Elements of finite order in compact abelian Lie Group If $G$ is a compact abelian Lie group, why does the $n$th power map from $G$ to $G$ form a finite covering? I cannot see why the kernel must be finite.
 A: The fact that the group is a Lie group rather than some other kind of topological group obviously must be used, since there are compact abelian (Hausdorff, countably-based) topological groups with infinitely-many elements of order $n$. For example, a projective limit of $(\mathbb Z/n)^\ell$, where the transition maps $(\mathbb Z/n)^{\ell+1}\rightarrow (\mathbb Z/n)^\ell$ are projections to the first $\ell$ factors.
The salient claim is that in an abelian Lie group the elements of order dividing $n$ are a discrete (closed) subgroup.
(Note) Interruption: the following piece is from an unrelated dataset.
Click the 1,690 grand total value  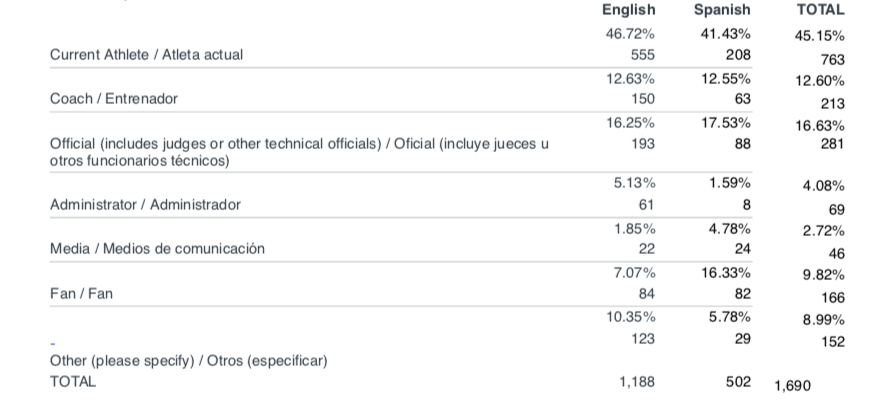pos(792,386)
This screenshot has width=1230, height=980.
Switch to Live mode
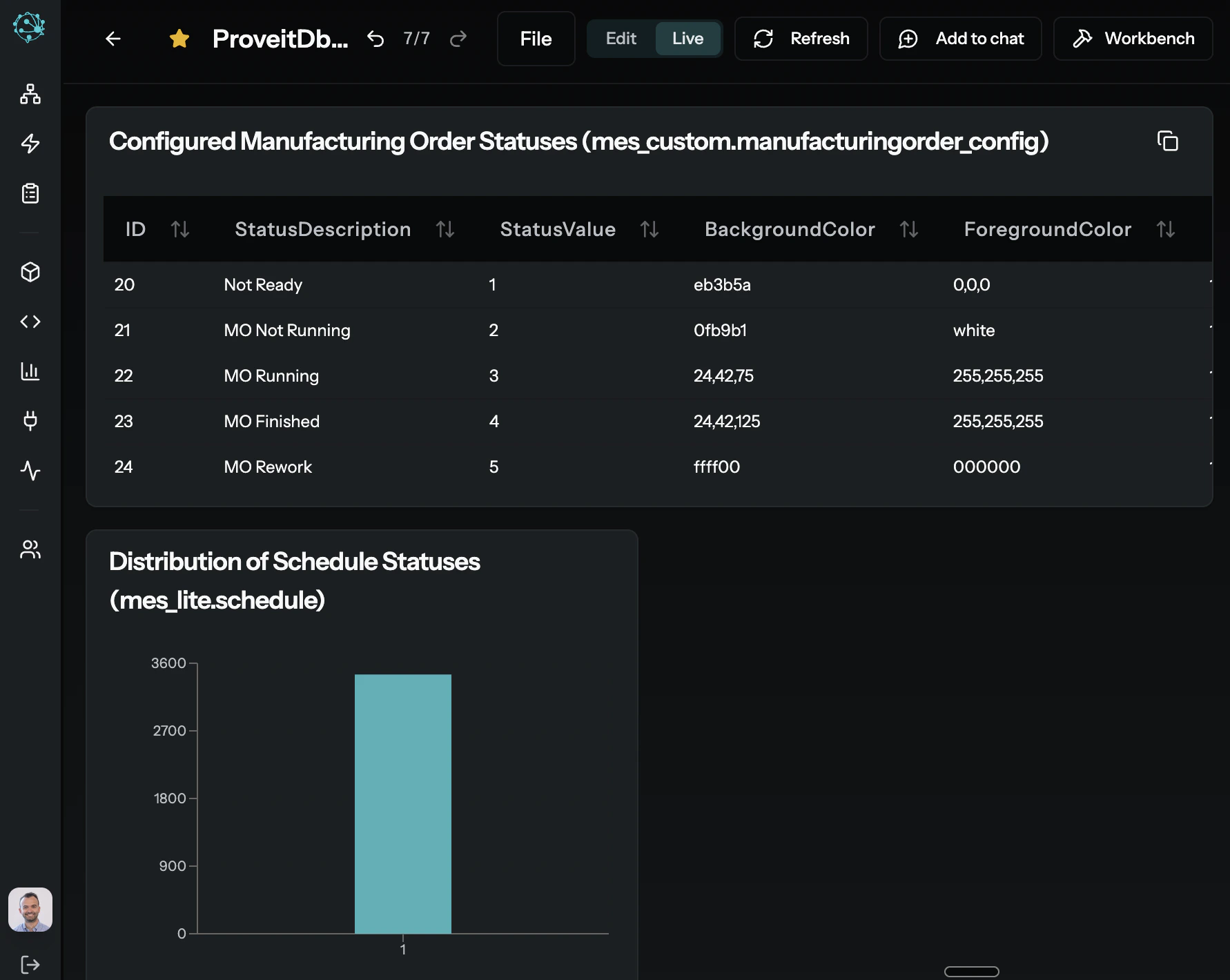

Granting this, a discrete subgroup of a compact group is finite. (Note that this is true of discrete sub groups, not all sub sets.)
One easy way to see that there is a neighborhood of $e$ containing only $e$ among elements $x$ with $x^n=e$ is by the exponential map.
A: One can also view this as a purely topological fact.  In fact, it's easy to prove
Theorem:  Suppose $M$ is compact and $\pi:M\rightarrow N$ is a covering map where points are closed in $N$.  Then the covering has finitely many sheets.
Proof:  Pick any $p\in N$.  Pick an open set $U$ with $p\in U\subseteq N$ for which $\pi^{-1}(U) = \coprod V_\alpha$ is an even covering.  Then $\pi^{-1}(p)\subseteq M$ is a discrete subset of $M$ (since the $V_\alpha$s are disjoint and each contains exactly one point of $\pi^{-1}(p)$).  Further, $\pi^{-1}(p)$ is closed as it's the inverse image of a closed set under a continuous function.  Hence, it is compact and discrete, hence finite.